■ DESCRIPTION OF THE TASK ■
Once you reach the line containing "Viewport: 1192px width, 1008px" in the entries below, write out that line and each one after it down to the line containing "Click the address link after the word at", exactly and with nothing added.

(Stored items)
====

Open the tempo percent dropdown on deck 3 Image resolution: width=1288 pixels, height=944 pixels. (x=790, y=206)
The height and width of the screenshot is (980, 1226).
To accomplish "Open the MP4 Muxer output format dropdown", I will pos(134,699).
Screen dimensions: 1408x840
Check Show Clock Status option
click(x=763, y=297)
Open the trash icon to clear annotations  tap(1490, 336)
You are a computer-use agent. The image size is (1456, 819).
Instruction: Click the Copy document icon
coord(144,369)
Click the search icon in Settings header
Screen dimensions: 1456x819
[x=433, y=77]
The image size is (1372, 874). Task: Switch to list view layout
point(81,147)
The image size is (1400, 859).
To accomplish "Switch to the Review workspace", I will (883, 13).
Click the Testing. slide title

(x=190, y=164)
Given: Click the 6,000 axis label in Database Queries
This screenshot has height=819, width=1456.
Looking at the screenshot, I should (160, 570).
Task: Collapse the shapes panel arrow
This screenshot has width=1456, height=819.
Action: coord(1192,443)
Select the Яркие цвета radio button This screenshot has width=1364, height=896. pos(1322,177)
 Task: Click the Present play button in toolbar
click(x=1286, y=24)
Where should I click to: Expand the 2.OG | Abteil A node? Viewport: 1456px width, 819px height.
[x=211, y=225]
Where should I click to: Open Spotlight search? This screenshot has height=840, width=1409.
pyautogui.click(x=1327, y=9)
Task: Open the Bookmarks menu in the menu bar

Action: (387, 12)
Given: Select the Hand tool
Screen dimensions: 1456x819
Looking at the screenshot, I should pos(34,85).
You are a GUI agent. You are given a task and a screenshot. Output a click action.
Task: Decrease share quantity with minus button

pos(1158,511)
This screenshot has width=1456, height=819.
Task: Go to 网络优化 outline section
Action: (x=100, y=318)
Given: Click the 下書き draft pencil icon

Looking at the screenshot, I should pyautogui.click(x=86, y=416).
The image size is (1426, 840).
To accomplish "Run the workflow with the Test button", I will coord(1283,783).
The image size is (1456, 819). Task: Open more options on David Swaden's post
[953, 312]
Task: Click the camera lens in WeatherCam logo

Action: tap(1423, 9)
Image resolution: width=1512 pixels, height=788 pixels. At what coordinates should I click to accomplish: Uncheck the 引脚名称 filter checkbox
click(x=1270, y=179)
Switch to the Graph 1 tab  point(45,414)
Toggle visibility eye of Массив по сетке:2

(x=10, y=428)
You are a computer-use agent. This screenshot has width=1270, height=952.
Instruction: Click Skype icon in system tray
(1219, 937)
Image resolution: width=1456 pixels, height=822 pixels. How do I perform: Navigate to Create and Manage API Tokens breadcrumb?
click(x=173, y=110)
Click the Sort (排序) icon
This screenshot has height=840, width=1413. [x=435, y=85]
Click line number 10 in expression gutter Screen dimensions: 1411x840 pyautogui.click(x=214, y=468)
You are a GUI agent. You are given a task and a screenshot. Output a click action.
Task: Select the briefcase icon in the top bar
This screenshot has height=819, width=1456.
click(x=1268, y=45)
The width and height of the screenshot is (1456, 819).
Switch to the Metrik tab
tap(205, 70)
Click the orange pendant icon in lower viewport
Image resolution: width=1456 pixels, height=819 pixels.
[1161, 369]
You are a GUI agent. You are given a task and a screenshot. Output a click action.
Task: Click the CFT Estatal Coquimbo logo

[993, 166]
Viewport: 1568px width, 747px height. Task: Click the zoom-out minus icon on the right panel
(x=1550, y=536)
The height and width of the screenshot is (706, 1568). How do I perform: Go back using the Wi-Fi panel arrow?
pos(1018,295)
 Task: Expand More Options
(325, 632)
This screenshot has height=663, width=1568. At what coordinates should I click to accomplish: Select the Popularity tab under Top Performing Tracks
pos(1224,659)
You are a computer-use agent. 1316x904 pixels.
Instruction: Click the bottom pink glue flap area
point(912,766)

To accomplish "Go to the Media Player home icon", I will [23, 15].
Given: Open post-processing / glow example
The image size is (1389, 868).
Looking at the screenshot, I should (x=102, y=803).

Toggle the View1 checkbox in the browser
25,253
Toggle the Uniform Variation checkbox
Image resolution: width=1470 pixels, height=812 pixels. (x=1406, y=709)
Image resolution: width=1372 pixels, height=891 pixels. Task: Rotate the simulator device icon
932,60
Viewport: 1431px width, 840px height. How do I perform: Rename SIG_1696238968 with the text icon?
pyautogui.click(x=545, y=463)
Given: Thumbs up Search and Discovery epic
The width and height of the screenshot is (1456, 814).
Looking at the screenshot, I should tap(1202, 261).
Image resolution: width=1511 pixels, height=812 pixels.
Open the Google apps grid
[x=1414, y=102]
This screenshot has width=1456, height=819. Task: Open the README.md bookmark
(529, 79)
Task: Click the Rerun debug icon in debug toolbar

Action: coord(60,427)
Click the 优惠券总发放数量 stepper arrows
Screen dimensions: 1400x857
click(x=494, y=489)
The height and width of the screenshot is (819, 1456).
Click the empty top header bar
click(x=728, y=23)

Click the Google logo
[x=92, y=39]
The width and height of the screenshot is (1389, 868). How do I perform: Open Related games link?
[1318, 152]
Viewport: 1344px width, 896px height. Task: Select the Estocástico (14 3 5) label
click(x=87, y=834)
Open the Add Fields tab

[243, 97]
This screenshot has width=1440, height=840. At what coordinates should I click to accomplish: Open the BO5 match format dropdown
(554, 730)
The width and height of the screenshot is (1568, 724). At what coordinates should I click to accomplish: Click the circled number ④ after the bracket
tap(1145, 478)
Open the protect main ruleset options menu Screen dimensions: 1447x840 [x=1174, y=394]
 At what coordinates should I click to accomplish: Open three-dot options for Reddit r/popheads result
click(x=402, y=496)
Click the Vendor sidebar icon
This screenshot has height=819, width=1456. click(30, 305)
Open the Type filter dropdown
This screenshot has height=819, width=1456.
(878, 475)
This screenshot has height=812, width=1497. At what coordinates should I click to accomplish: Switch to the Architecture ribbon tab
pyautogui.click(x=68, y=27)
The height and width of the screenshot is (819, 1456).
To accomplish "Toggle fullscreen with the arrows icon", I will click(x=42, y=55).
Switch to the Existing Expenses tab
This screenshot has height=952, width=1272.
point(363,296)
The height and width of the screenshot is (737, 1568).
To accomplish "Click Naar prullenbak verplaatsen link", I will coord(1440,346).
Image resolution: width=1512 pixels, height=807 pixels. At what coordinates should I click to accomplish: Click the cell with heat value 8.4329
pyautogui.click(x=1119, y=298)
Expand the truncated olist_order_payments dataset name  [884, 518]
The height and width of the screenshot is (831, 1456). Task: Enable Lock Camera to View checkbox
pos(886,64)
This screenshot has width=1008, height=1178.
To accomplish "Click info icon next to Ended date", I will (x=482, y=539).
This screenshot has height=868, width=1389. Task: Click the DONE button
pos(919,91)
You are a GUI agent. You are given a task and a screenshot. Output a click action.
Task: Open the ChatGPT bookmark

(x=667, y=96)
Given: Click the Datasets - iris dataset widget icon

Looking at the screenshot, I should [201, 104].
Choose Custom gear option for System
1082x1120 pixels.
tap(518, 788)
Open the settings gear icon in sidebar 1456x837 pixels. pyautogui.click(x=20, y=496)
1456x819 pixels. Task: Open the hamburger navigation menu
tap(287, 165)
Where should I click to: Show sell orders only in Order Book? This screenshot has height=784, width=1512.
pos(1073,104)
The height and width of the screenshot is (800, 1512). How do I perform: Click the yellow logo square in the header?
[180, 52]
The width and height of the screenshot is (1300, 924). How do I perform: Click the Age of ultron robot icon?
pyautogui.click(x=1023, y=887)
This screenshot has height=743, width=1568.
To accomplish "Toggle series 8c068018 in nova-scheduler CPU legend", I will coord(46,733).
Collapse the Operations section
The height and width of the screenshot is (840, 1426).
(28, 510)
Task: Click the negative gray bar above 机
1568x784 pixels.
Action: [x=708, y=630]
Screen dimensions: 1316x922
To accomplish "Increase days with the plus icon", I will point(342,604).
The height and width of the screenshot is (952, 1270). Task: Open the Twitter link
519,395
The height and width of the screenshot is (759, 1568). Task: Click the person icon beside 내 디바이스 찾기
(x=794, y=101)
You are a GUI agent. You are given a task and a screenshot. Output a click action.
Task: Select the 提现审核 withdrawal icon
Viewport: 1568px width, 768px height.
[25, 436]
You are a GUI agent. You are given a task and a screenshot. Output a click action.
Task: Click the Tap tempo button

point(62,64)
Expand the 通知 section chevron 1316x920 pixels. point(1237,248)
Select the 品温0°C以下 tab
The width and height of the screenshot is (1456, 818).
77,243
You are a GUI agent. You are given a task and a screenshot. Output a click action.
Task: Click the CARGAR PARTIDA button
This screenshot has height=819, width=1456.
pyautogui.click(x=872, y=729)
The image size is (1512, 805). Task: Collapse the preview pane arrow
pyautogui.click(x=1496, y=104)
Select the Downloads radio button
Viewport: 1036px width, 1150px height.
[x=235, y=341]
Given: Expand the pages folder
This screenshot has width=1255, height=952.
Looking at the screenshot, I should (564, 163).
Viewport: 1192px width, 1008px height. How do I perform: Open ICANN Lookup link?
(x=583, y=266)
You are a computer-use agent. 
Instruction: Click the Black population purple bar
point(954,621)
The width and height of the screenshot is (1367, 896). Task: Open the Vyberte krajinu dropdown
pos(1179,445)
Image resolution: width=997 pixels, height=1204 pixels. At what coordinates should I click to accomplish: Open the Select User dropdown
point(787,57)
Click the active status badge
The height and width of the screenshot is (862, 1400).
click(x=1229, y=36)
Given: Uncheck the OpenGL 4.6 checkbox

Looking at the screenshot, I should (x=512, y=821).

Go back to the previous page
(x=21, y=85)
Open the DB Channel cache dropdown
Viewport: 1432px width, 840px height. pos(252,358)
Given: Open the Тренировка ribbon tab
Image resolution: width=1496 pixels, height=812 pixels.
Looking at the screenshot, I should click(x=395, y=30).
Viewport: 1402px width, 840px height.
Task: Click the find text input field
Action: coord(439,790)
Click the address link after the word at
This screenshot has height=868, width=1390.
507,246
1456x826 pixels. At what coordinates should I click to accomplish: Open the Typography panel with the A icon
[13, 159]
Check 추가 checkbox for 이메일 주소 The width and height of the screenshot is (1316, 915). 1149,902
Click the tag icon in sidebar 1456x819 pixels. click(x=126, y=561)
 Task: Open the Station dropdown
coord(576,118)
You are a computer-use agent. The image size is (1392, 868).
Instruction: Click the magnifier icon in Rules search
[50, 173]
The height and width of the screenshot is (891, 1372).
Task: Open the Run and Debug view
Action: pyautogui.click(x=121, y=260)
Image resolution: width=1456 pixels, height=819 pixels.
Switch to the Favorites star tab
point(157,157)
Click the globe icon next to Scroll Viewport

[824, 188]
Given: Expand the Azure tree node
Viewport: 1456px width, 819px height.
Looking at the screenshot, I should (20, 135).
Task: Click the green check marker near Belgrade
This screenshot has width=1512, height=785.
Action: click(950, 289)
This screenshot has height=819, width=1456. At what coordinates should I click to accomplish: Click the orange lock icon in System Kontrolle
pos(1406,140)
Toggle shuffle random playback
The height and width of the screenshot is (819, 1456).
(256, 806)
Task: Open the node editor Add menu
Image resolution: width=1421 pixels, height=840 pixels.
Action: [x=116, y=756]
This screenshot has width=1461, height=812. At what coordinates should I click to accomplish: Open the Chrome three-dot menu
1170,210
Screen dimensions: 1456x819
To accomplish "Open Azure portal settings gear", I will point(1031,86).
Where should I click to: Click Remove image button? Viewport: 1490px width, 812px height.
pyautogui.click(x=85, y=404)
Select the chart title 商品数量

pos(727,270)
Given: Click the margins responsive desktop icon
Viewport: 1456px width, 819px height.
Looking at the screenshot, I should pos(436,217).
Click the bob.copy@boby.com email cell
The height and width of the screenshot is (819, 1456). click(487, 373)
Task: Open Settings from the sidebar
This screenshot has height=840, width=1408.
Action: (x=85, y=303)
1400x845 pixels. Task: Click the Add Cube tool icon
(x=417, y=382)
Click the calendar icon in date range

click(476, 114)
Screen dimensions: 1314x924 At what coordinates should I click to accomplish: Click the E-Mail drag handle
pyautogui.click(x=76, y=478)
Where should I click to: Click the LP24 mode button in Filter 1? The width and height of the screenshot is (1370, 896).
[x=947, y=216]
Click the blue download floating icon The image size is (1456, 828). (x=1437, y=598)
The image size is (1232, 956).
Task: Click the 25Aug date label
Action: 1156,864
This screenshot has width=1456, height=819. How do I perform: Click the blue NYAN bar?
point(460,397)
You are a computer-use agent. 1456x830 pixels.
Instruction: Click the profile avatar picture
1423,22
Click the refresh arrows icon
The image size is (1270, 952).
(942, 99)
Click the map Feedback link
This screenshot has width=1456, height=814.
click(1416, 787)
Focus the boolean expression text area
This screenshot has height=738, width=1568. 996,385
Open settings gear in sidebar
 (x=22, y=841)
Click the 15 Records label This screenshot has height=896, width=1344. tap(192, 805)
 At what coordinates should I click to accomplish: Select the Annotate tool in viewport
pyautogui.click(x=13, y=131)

====

■ ANSWER SECTION ■
Viewport: 1192px width, 1008px height. How do I perform: Open ICANN Lookup link?
(x=583, y=266)
You are a computer-use agent. 
Instruction: Click the Black population purple bar
point(954,621)
The width and height of the screenshot is (1367, 896). Task: Open the Vyberte krajinu dropdown
pos(1179,445)
Image resolution: width=997 pixels, height=1204 pixels. At what coordinates should I click to accomplish: Open the Select User dropdown
point(787,57)
Click the active status badge
The height and width of the screenshot is (862, 1400).
click(x=1229, y=36)
Given: Uncheck the OpenGL 4.6 checkbox

Looking at the screenshot, I should (x=512, y=821).

Go back to the previous page
(x=21, y=85)
Open the DB Channel cache dropdown
Viewport: 1432px width, 840px height. pos(252,358)
Given: Open the Тренировка ribbon tab
Image resolution: width=1496 pixels, height=812 pixels.
Looking at the screenshot, I should click(x=395, y=30).
Viewport: 1402px width, 840px height.
Task: Click the find text input field
Action: coord(439,790)
Click the address link after the word at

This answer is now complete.